For me, good data is embodied by the following qualities:
My surname is Stephen, not Stephens as people regularly record. Each time I see ‘Miss Stephens’ in a letter or email I automatically assume that I am not a valued as a person to that organisation, as they haven’t taken the time to record my information correctly.
If someone is marked as being ‘temporarily away’, when was that information recorded? How long are they away for? Do you have a procedure in place for reactivating that record, or will they be ‘temporarily away’ forever?
When an individual opts out of a particular mailing, do you have a procedure which clearly states how this should be recorded? Does everyone follow this procedure? Do you have one definitive place in the database where this is shown? If you answered no to any or all of the above, you’re likely to have problems with mailing constituents against their wishes which is a breach of the FINZ Standard of Direct Mail Fundraising Practice.
You should think about why you are collecting the information and what the purpose of it is. Make sure that when you record the data it is easy to understand what it is relating to.
E.g. Dietary Preference: Vegetarian = GOOD
Dietary Preference: Yes = BAD (what kind of preference do they have?)
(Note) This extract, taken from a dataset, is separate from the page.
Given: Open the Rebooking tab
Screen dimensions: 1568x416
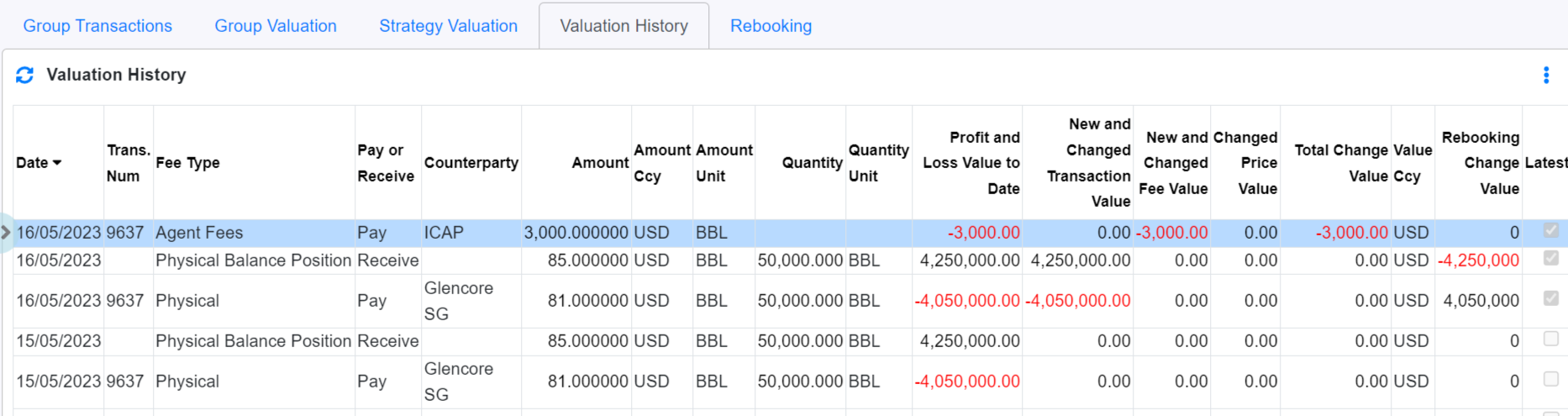Looking at the screenshot, I should pyautogui.click(x=771, y=26).
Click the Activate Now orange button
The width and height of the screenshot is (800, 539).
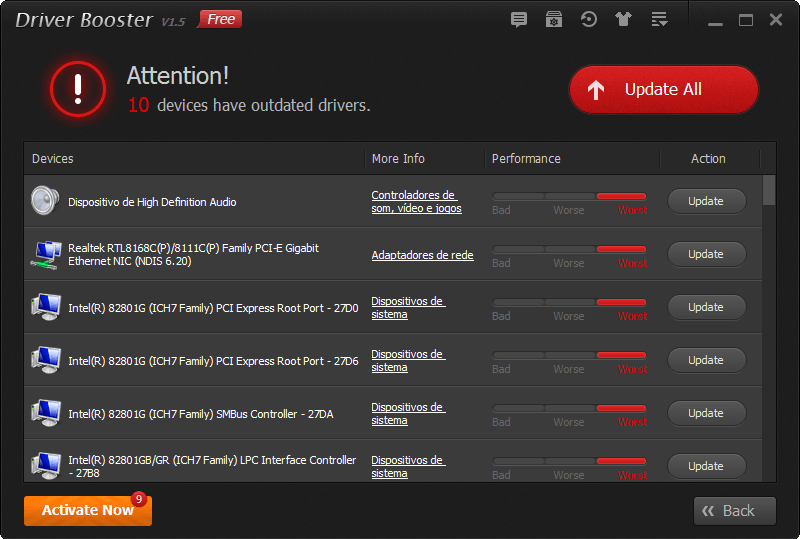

Records on your system should hold a complete view of a constituent’s association with your organisation including: personal details, solicitation preferences, donation information, etc. Data completeness can be facilitated by providing training to data entry staff and using enforcers on the software to prevent records from being saved without all the required information. Record completeness should be monitored by regular checking processes such as queries and reports.
The true value of a database comes from being able to draw conclusions and make decisions based on the information you have gathered. If your data is recorded in such a manner which makes this extremely difficult or impossible (e.g. regular use of free text over drop down lists), then you are wasting the power of your database.
Whilst it can be sometimes hard to get high level buy in, allotting time and resources to data hygiene projects and training is an integral part of your organisation and cannot be ignored. Your data is the intellectual property and backbone of your organisation; it should be a top priority to protect, maintain and invest in both your data and database.